How Future Batteries Could Save Civilization
How Future Batteries Could Save Civilization.
The future of humanity may well depend on our ability to move away from our dirty and dwindling supply of fossil fuels as fast as possible. To steer ourselves and our planet in the right direction, we have to find another way to feed our civilization’s need for a reliable supply of energy.
Nuclear power may well be part of the solution for the near term, but the need to manage depleted radioactive fuel for centuries makes nuclear energy as environmentally problematic as the fossil fuels it replaces. At best, we should only consider it a bridge to more sustainable forms of power.
Fortunately for the human race, renewable energy is finally becoming competitive. To make it truly transformative, though, we also need to reinvent a technology most of us take for granted: the battery.
Saving power for later
Utility companies are responsible for delivering power at all hours, under all conditions. That’s the central challenge in building a grid powered by renewable energy: you can’t generate wind power on a still day or solar power on a cloudy one, and you can’t tweak the weather to boost power production during times of peak demand. To ensure we continue to have abundant, consistent electricity in a post-fossil fuel age, we need grid-scale ways to store hydroelectric, solar, and wind power for later use and move it to where it’s needed.

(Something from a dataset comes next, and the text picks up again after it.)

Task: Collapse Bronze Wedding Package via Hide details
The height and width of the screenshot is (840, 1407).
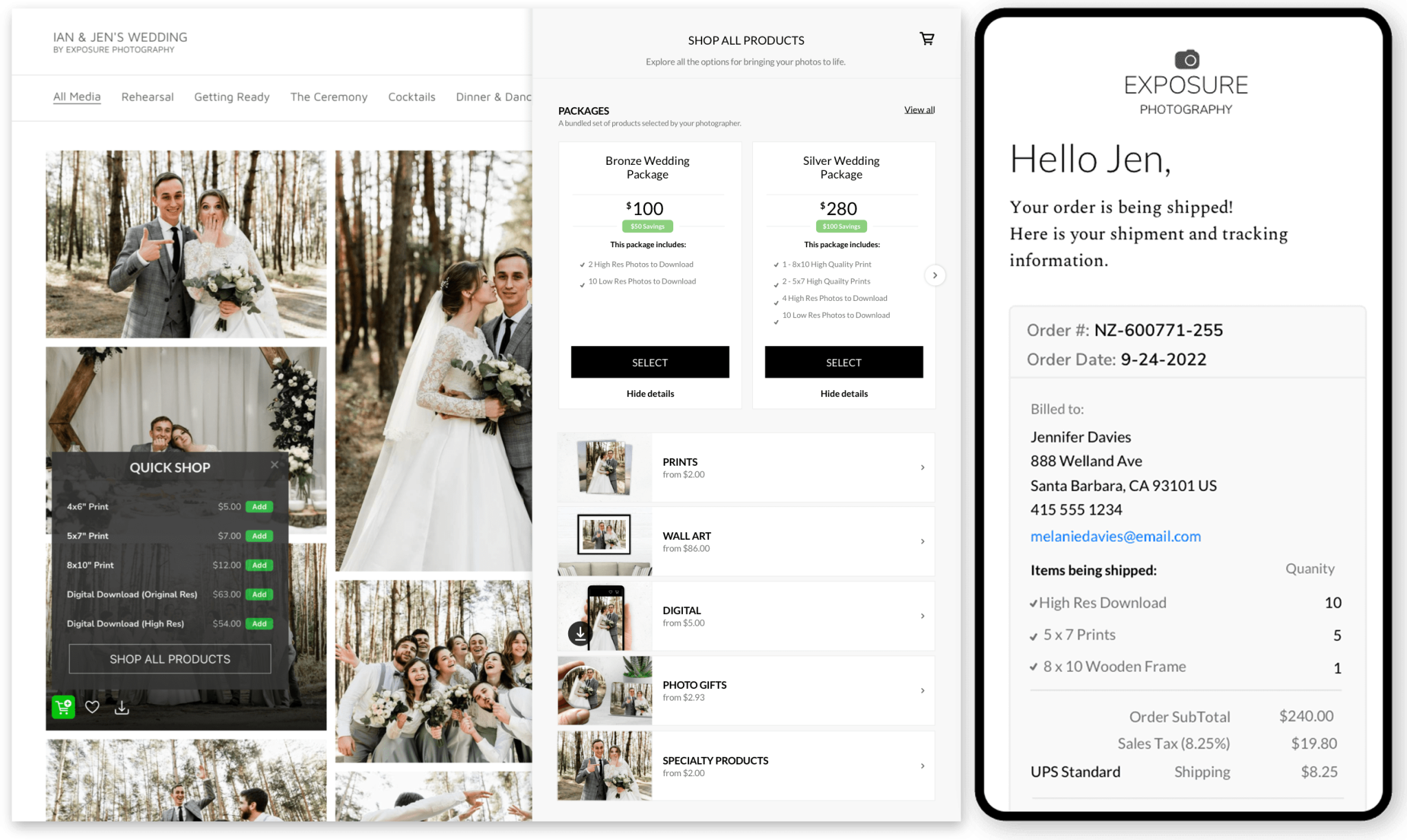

The most common rechargeable batteries in use today are lithium ion (Li-ion). Li-ion batteries can pack a lot of energy into a small, lightweight package that charges quickly, retains a charge for a long time, and can be recharged many times before wearing out. However, they aren’t currently able to scale to the size a power grid demands. That’s one reason why battery research and development attracted $480 million in venture capital in the first six months of 2017 alone.
The next generation of energy storage seems to be on the verge of breaking out. Keep an eye on these technologies currently in development:
Batteries made of graphene – a one-atom-thick layer of graphite that conducts energy faster and more efficiently than any other material on earth – charge and discharge dozens of times faster than standard lithium-ion batteries, can be charged to full in less time, and store an enormous amount of power for their size. One company is already producing graphene batteries for use in electric cars.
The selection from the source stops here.